When he was at USC, Carroll said, he would visit kids in South Central LA. The kids would explain that they had only two life options: death or jail. At first, Carroll didn't get it. Who gives up so easily? Then he started to meet with them one-on-one, "in essence coaching them," Carroll says. They were quick to fall back into despair when faced with a setback, but if Carroll showed that he cared, they seemed to rebound.

Sherman and Carroll go back to Sherman's junior year at Manuel Dominguez High in Compton. Carroll saw a great defensive back in Sherman and recruited him hard to USC, but Sherman, as strong-willed as he was gifted, saw in himself a great wide receiver and chose the more academically prestigious Stanford. Something about Sherman always stuck with Carroll. "A big-thinking guy," Carroll says. In 2011, when Carroll was in the NFL and Sherman was desperate to get there, the coach personally scouted him, leading to a fifth-round selection. Sherman struggled early as a rookie and then took off, showing the skill set that Carroll had proudly spotted in its infancy. He backed Sherman when he became a national debate topic for screaming into Erin Andrews' mic about receiver Michael Crabtree. "We've been through a lot together," Carroll says. "I've invested in him." 

As Carroll speaks, he sounds as he always does in the face of conflict: sincere -- and a little too rosy. When the Seahawks' huge comeback against the Panthers fell short in the 2015 playoffs, Carroll told the team, "We had a lot of momentum, and if we had one more minute, we'd be going to the next round." But sunny-side-up talk gets under the skin of some defensive players. They are running out of minutes. 

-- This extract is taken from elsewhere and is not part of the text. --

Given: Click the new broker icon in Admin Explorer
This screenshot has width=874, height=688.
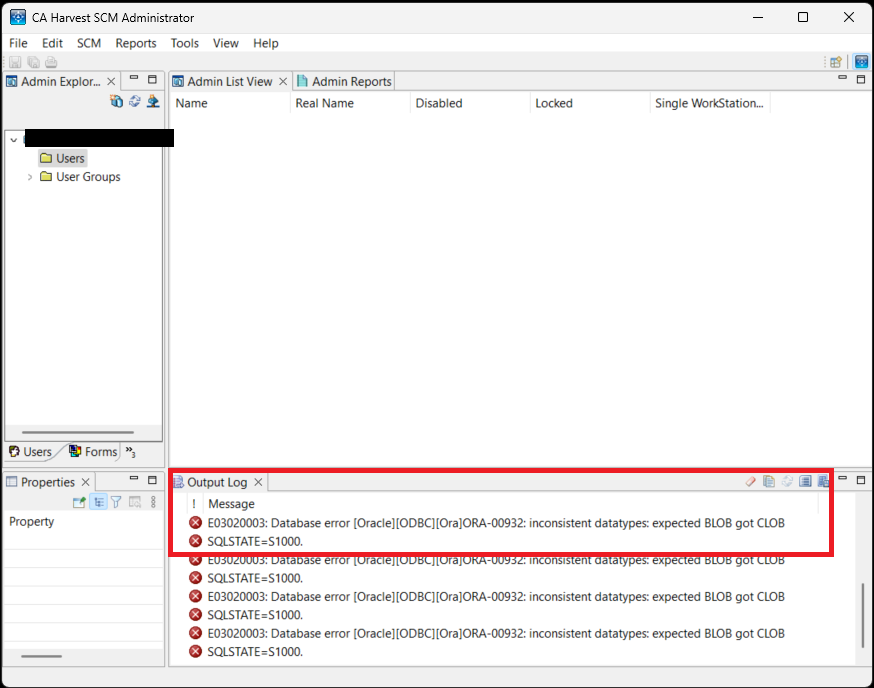Looking at the screenshot, I should point(116,101).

This offseason Sherman and Carroll held several private conversations. Sherman had told friends that he allowed himself to imagine playing for the Cowboys, maybe the Patriots, hoping Lynch would come out of retirement and join him in New England. But unless bad teams like the Bills or Browns gave up two first-round picks, he wasn't going anywhere. By the draft, both sides were tired of the drama. The conversations turned into Sherman asking, "How do we get back to playing at the highest level?" It's a new team this year: The coaching staff is younger, and Carroll has pledged to get back to running the ball more, to returning the offense to the version that won it all four seasons ago. The night before reporting for offseason workouts, Sherman sent a few tweets that ended with an affirmation that couldn't have been said better by Carroll: "Honestly a lot of times nightmares come before the dream." 

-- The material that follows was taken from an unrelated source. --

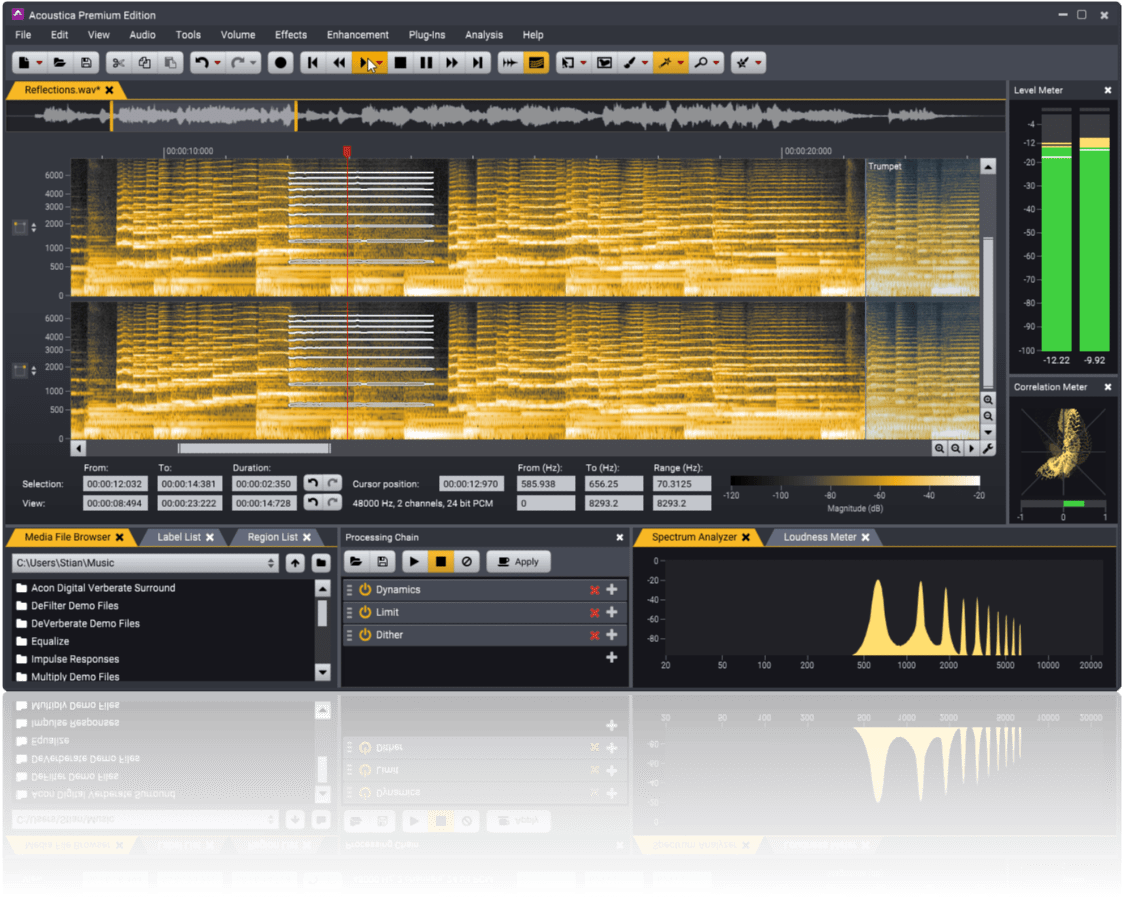Go up one folder in Media Browser
Viewport: 1122px width, 897px height.
(295, 563)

Carroll seemed to have done it again, flipping despair into hope. People in the building wondered how Sherman would respond to a hit to his pride, returning to Seattle after he had set the stage to be shipped. But he went about his job as if nothing had happened. All business. He's tutoring the young defensive backs, drafted to carry on his legacy. Maybe Sherman needed to dream of playing elsewhere to realize how good he has it. Or maybe it's all just believable now in spring but breakable come autumn, after the inevitable incomplete throw at the goal line. 


It never quite goes away, that enduring love between teammates. It's still in Sherman, buried under the rage. In the Super Bowl XLVIII win over the Broncos, Sherman left the game after hurting his ankle. When the team ran onto the field under confetti, Sherman was on crutches, left behind. Two men noticed. From the stage, during the crowning achievement of his life, Carroll made a point to spot Sherman and pump his fist, no words needed. Then a player fought through the crowd, walking away from the stage, to see him. It was Wilson. 

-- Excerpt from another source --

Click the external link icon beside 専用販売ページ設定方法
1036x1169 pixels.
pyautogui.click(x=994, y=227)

"You straight?" Wilson asked.

"I hope I didn't break it," Sherman said. 

"Love you, man." 

"Appreciate you." 

They hugged and shook hands and their eyes locked. Sherman held his look for an extra beat, the way teammates do. Wilson then left to raise the trophy. Sherman watched the celebration from the field through tears, back when everything he got and everything he needed were one.